Call Me Maybe (But I’d Rather You Didn’t)

By: Ilan Mann

May 12, 2020

If you were to ask Millennials or Gen Z (defined as those born between 1980 and the early 2010’s) how they feel about receiving phone calls, they would likely rank the experience as one of the biggest inconveniences you can thrust upon someone.

It’s a notable difference between generations, one that I especially notice with my father, who calls me several times during the day with small pieces of information that could easily be delivered over text – and while he sees calling me up to communicate verbally as a quicker, more efficient method, I see it as an interruption. I’m forced to drop everything I’m doing in order to talk to him for a couple of minutes, whereas my fingers could have rattled off a response to whatever question he had in a matter of seconds.

 

From my father’s perspective, verbally asking me or telling me whatever he needs to is faster, but in reality, the two versions of the conversation play out as follows:

 

Text Conversation:

 

Dad: “Garbage day today. Bring down your bin.”

Me: “Np”

 

Phone Call:

 

Dad: “Hey, what’s happening? what’s shaking? what’s going on?”

Me: “Not much, how about you?”

Dad: “Not much, uhhhh I just wanted to remind you that today’s garbage day”

Me: “Ok, alright”

Dad: “So make sure you bring down whatever you’ve got in your room, any wrappers, bottles, that sort of thing”

Me: “Yeah, no problem, sounds good”

Dad: “Ok, cool, uhh… oh, I finally finished season 3 of-”

And so on and so forth.

While I don’t by any means mind having full conversations, in a world where we’re constantly multitasking and juggling multiple conversations at once, phone calls are seen as inconveniences for the younger generations, as they force everything else to be put on hold. For the generations that grew up without email and instant messaging, communicating verbally is what they know best. It is significantly easier for them to articulate themselves verbally. This is especially true for those who aren’t as acclimatized to the small keyboards on most smartphones, or those who have trouble seeing the screen in front of them to begin with.

 

Of course, these are generalizations that don’t necessarily apply to everyone, but I believe that it speaks more to those who did grow up with technology – the difference between the two conversation examples I gave above lies in efficiency.

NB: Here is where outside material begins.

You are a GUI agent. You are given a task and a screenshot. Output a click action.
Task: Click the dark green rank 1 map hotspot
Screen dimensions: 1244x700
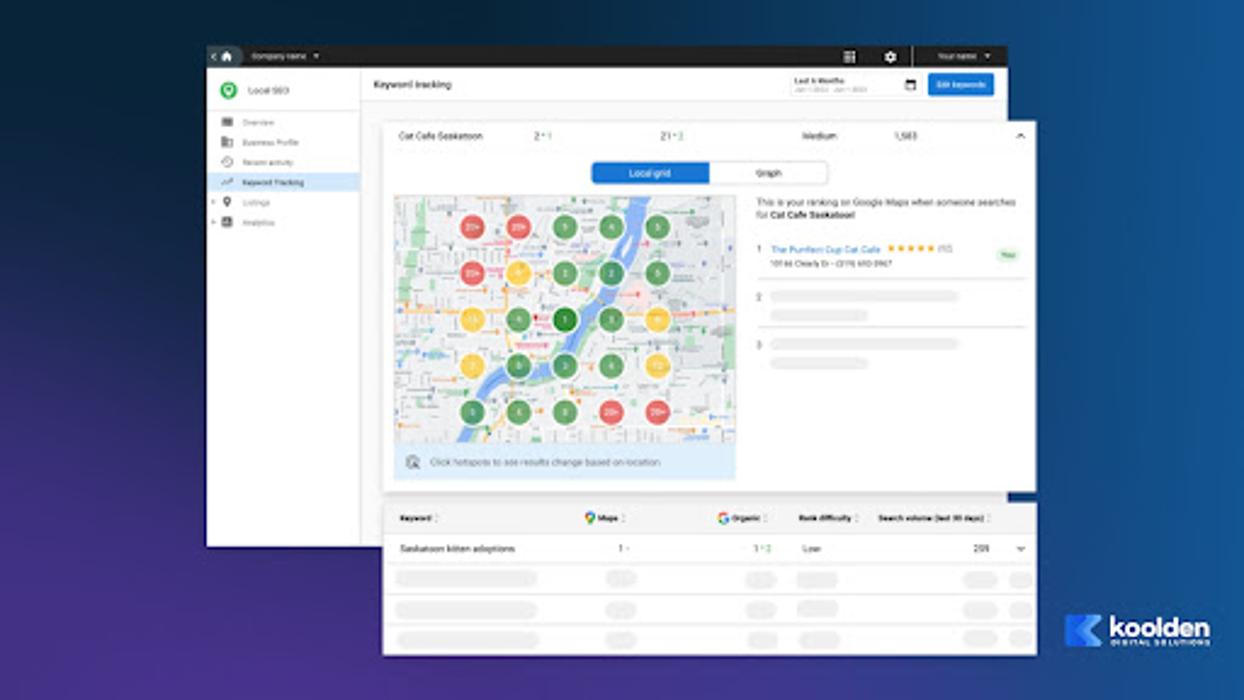point(565,320)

Imagine that your phone rang, and when you answered it, all you heard was “get milk on the way home,” followed by the click of someone hanging up. It would be jarring, and you’d probably feel it was a bit rude. That kind of bluntness is acceptable in today’s culture of quick, back-and-forth texting, and it’s the necessity of those pleasantries on the phone that often makes phone calls feel so taxing for today’s youth, and leads to them avoiding them at all costs.

 

 

As a matter of fact, a new survey from BankMyCell indicates that not only are millennials ignoring phone calls, but their reasons are often related to time consumption, or avoiding confrontation and interaction with people such as telemarketers. Millennials usually ignore unknown numbers altogether

 

So the question becomes, in a world where phone calls are seen as an interruption, and immediately put the person on the receiving end in a negative mood, how does one reach clients in a unique and effective way? With all the notifications coming through on our phones and laptops- whether from iMessage, WhatsApp, Facebook Messenger, or our emails – messages from unknown parties get lost in the shuffle. Unless you’re attempting to get in contact with a personal friend, you might find it a bit more difficult to reach them than you’d initially think.

 

While mail is a great and effective way to reach the younger generation, not just any mail will do. Speaking from personal experience, when I see a grey envelope with my name showing through the thin strip of plastic, I immediately assume it’s some useless (other otherwise boring) information from my bank. However seeing a white envelope with my name and address scribbled across the front in pen gets me excited. Mail, for me? What a pleasant surprise – is there an event? Am I being invited somewhere? It’s not the contents of the message, but how they’re delivered. You could send me the same information over email, in a printed beige envelope, or as a handwritten letter, but only for the last of those will I be excited to see what’s inside.

 

This is because technology has moved past the need for letters, allowing us to communicate with others across the world in an instant. This makes letters as we know them scarce, as society pivots into the digital age. These advances in technology, however, have been unable to replicate arguably the most important aspect of handwritten letters: intimacy. A letter is an indication of importance – why take the time to write something down by hand that could be typed out in a matter of seconds with a keyboard? Why take the time to have it go through a post office, when the internet can transmit your message and a response back in an instant? Because handwritten letters mean something, and when social interaction has become so easy to the point of tediousness, sometimes it’s better to take a step back and reach your clients with something more authentic.. Not only will your clients be enthused to open their mail -significantly more so than opening an email – but they will be able to process the information without the burden of being forced to give an immediate answer over the phone.